If they have money and it’s not their last, why not give it to charity? Why are rich people more cruel? The writer Michael Lewis came to some interesting conclusions on this subject:

“On the surface, being on the higher step of social inequality, people have no incentive to follow the laws of ethics and morality. But the problem is actually deeper than that: it is caused by inequality itself and by the competition/struggle of the rich against each other. It changes their minds. They get so caught up in the race for money that they forget to care about anyone but themselves”.

Of course, there are exceptions to these tendencies. Many wealthy people are wise enough to cope with the difficulties generated by their good fortune without succumbing to the rich jerk syndrome. But this is rare, and these people are mostly of humble origins.

Perhaps an understanding of the debilitating consequences of wealth explains why some holders of enormous fortunes vow not to leave that wealth to their children. Several billionaires, including Chuck Feeney, Bill Gates, and Warren Buffett, have vowed to give all or most of their money to charity before they die.
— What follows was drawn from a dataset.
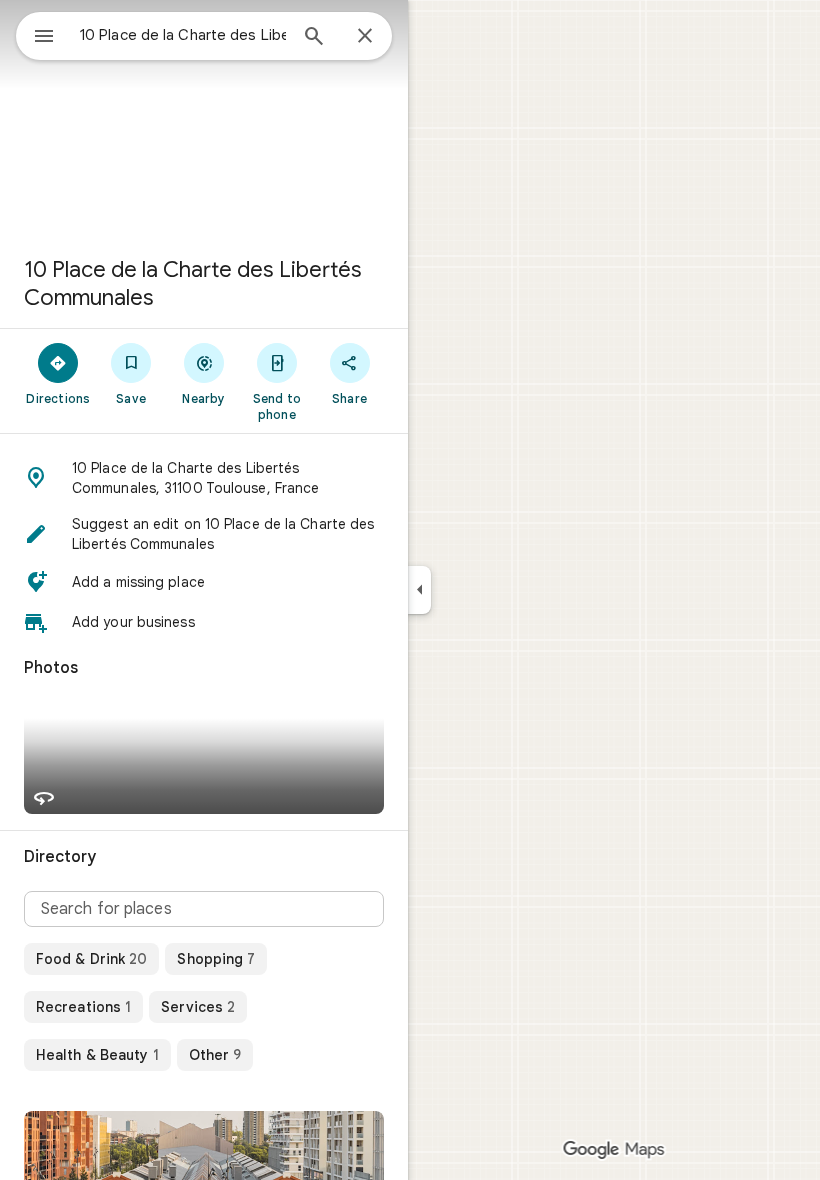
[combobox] (183, 35)
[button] (204, 478)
Buffett is known to intend to leave his children “enough to do something, but not enough to do nothing”. This idea is also supported by those whose fortunes are somewhat smaller.

But again, these are only exceptions. Most millionaires and billionaires cling to their capital hand and foot and will not give it up for anything. Moreover, some of them bribe scientists and entire institutions to produce justifiable studies saying that selfishness and greed are good. That winning the money game will bring satisfaction in life (hello, “Squid Game”).

However, judging by the vast accumulated experience of human history, this is not the case. Selfishness is sometimes useful for the development of civilization, but in most cases the development of society has not been due to individuals, but to effective collaborations.